Similar measurements and predictions have been made using the hyoid bone and mandible as well as the sternum and mentum. Chou and Wu (2001) suggested that a long mandibulohyoid distance predicts a large hypopharyngeal tongue, which hides the glottis during laryngoscopy and produces a difficult intubation. They reasoned that the tongue is hinged to the hyoid bone so that a long hyomandibular length represents a caudad-lying tongue. With the base of the tongue positioned farther inferiorly, it occupies more space in the oropharyngeal airway. Consequently, it obstructs the laryngoscopist’s line of sight. The hyoid bone is more difficult to feel than the thyroid cartilage and is often impossible to locate. The sternum and mentum are generally easy to find, but the sternomental distance has not been substantiated as a good predictor of difficult intubation by other investigators.
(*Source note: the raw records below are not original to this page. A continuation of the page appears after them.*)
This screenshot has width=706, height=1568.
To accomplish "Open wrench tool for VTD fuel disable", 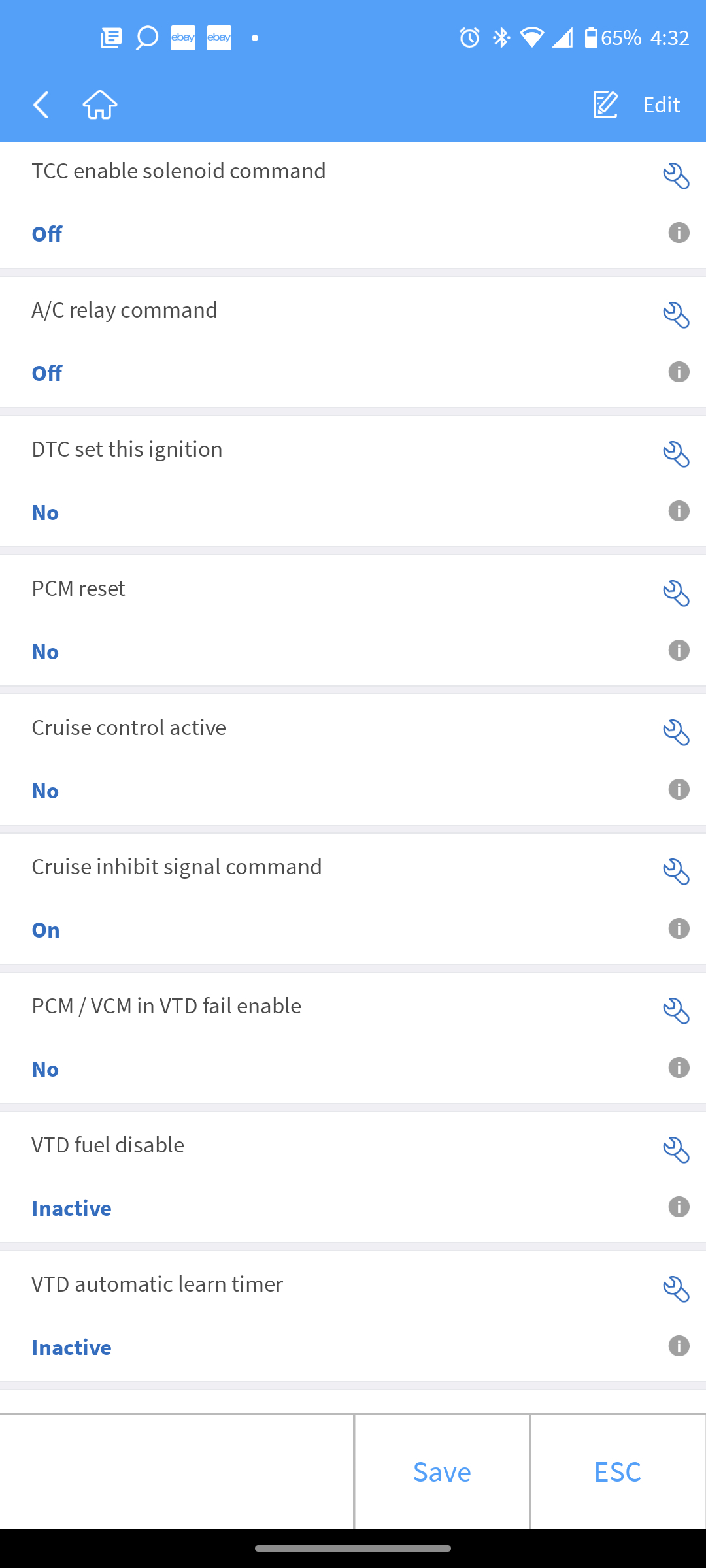I will pyautogui.click(x=676, y=1150).
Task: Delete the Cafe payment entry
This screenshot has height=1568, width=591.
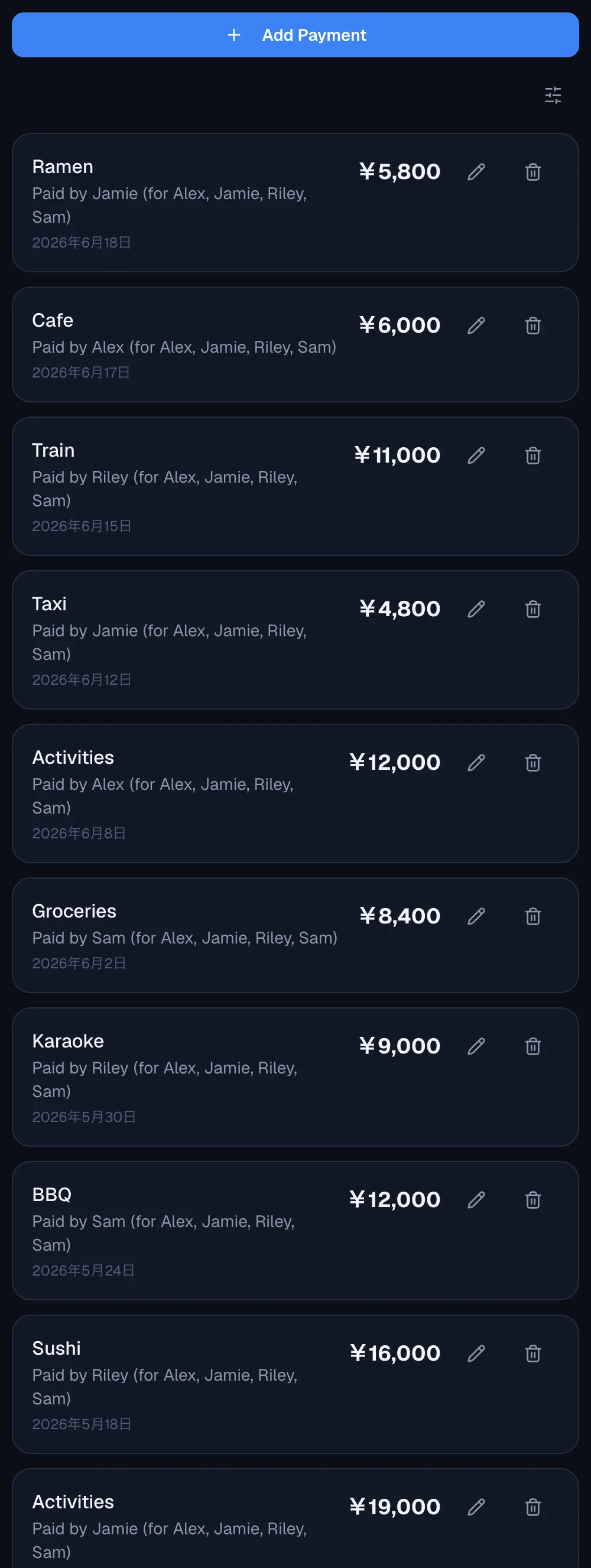Action: (x=532, y=326)
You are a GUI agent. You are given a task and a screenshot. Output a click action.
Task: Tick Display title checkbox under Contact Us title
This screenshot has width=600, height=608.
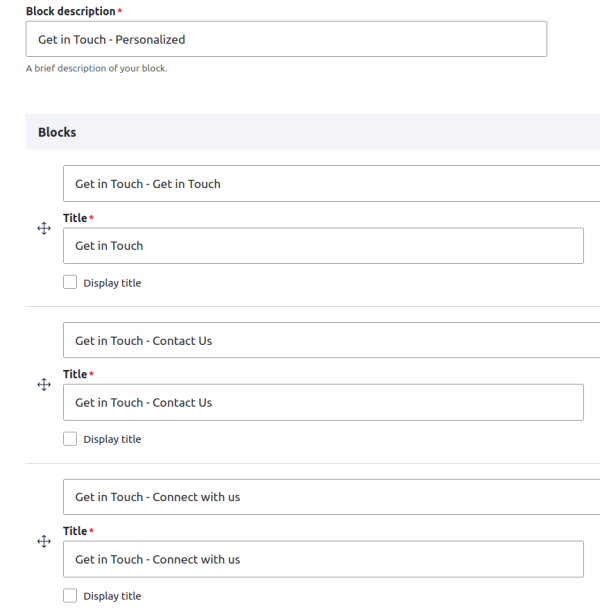point(70,439)
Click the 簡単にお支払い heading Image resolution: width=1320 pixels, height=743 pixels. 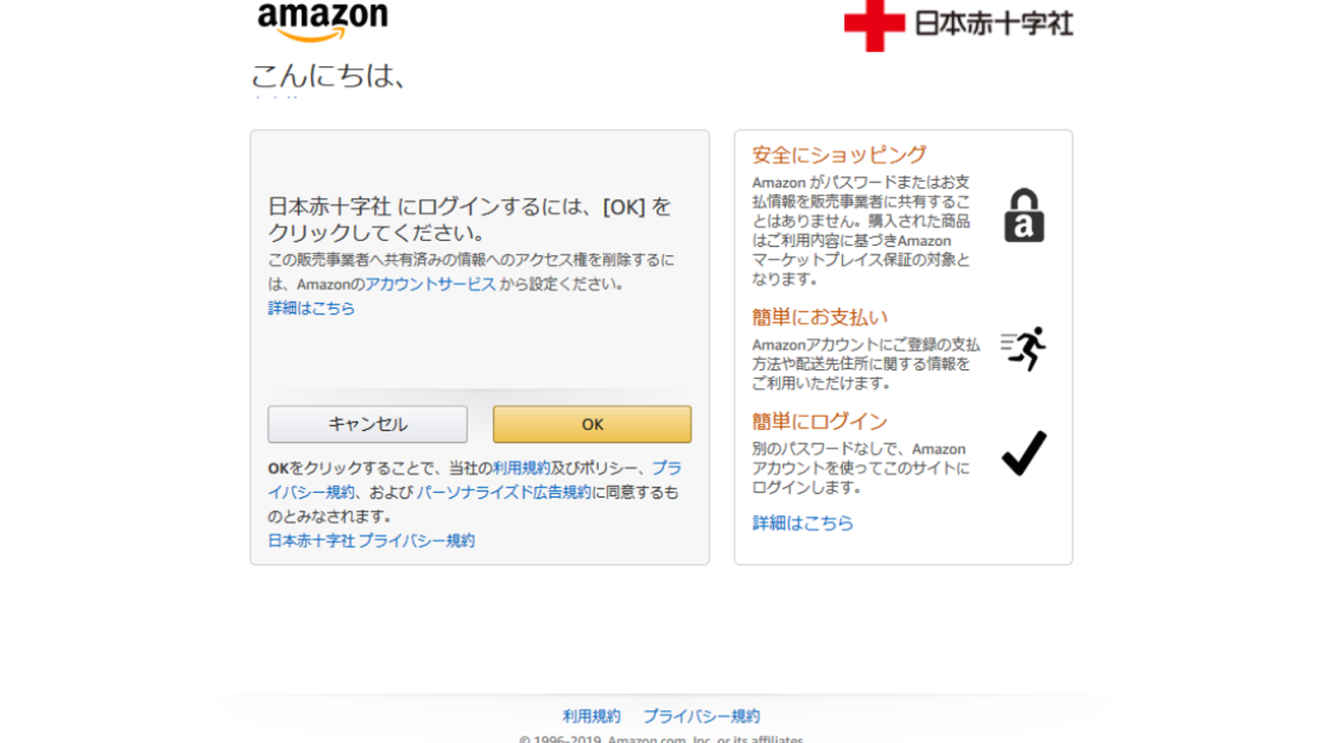point(820,317)
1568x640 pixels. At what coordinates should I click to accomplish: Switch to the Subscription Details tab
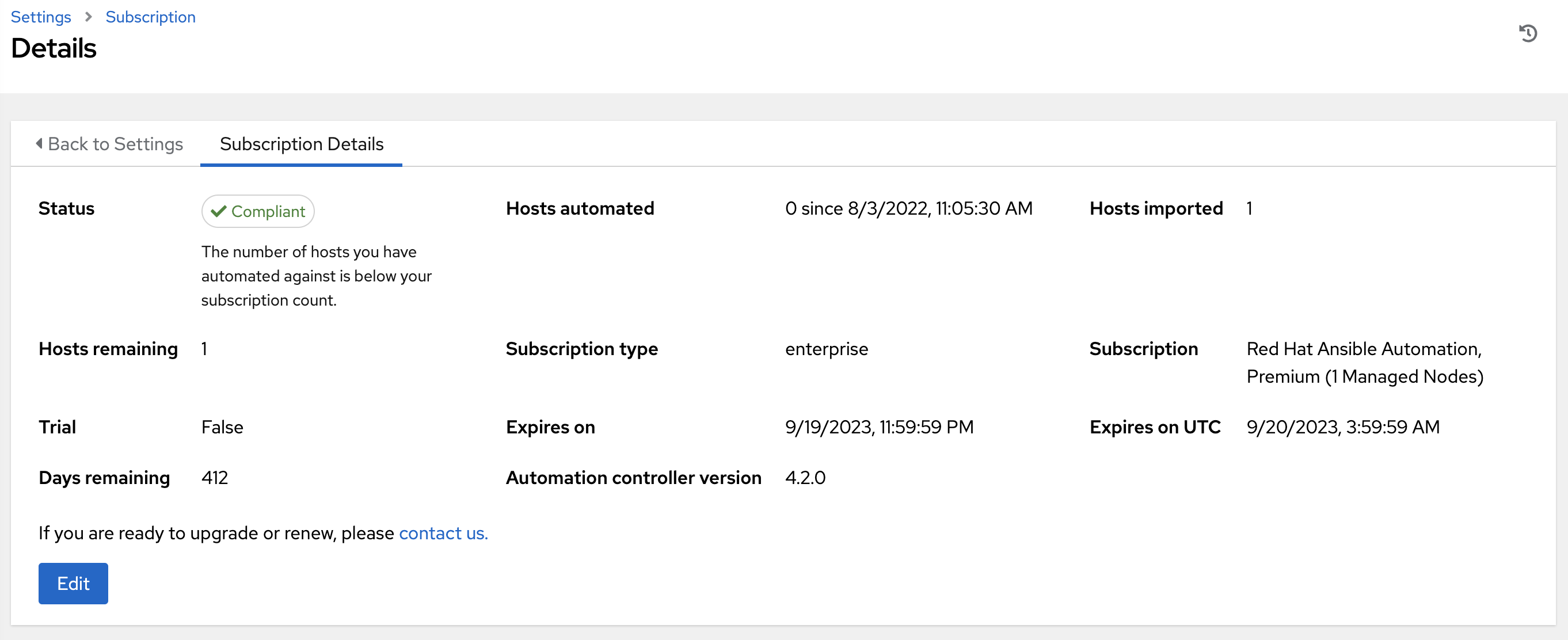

The ability to translate the TMJ is easily assessed before induction. The patient is asked to place the mandibular incisors (bottom teeth) in front of the maxillary incisors (upper teeth). Inability to perform this simple task is usually from one of two sources. First, the TMJ may not glide, predicting a difficult intubation. Second, some patients find it difficult to coordinate the maneuver, in which case there is no implication for a difficult intubation.
The upper lip bite test was proposed as a modification of the TMJ displacement test. The upper lip bite test is performed by asking the patient to move the mandibular incisors as high on the upper lip as possible. The maneuver is similar to biting the lip. Contact of the teeth above or on the vermilion border is thought to predict adequate laryngoscopic views. Inability to contact the vermilion border is thought to predict poor laryngoscopic views. Both the TMJ translation test and the upper lip bite test assess TMJ glide, which is an important consideration during laryngoscopy. Table 43-1 summarizes a quick, easy, bedside scheme for predicting difficult intubation.